$L^2$-Dolbeault resolution of the lowest Hodge piece of a Hodge module

TL;DR

This paper develops an $L^2$-Dolbeault resolution for a new coherent subsheaf combining Saito's $S$-sheaf and multiplier ideals, leading to vanishing theorems and applications to Fujita's conjecture.

Contribution

It introduces a novel $L^2$-Dolbeault resolution for a combined sheaf, extending MacPherson's conjecture and proving new vanishing theorems with applications to Fujita's conjecture.

Findings

Constructed an $L^2$-Dolbeault resolution for the combined sheaf.

Proved Saito's, Kawamata-Viehweg, and Nadel vanishing theorems.

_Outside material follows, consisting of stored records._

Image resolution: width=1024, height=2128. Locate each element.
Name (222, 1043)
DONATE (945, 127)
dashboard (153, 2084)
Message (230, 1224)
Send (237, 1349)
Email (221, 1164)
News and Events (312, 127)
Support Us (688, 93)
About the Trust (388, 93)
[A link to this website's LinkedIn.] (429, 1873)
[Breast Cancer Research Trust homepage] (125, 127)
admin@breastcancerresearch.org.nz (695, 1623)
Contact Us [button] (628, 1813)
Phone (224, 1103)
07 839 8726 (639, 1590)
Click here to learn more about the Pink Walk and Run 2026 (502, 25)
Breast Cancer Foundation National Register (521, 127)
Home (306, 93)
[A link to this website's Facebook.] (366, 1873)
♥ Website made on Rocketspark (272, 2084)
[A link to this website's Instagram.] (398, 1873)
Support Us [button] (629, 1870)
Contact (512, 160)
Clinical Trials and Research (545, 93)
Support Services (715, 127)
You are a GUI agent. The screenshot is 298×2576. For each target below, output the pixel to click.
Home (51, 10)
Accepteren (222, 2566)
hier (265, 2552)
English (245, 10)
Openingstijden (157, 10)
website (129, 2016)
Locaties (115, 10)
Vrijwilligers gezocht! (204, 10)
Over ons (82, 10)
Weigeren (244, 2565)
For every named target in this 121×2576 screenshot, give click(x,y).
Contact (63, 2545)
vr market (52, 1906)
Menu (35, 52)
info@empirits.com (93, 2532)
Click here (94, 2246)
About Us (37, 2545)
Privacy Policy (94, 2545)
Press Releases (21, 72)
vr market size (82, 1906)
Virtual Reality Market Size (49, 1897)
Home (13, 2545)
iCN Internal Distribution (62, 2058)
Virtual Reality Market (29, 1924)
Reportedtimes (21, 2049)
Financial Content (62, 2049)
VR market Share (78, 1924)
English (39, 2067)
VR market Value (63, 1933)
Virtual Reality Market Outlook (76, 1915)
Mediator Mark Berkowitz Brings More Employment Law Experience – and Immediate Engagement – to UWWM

Applied results to the relative version of Fujita's conjecture.

Abstract

In this paper, we introduce a coherent subsheaf of Saito's $S$-sheaf, which is a combination of the $S$-sheaf and the multiplier ideal sheaf. We construct its $L^2$-Dolbeault resolution, which generalizes MacPherson's conjecture on the $L^2$ resolution of the Grauert-Riemenschneider sheaf. We also prove various vanishing theorems for the $S$-sheaf (Saito's vanishing theorem, Kawamata-Viehweg vanishing theorem and some new ones like Nadel vanishing theorem) transcendentally. Finally, we discuss some applications of our results on the relative version of Fujita's conjecture (e.g. Kawamata's conjecture).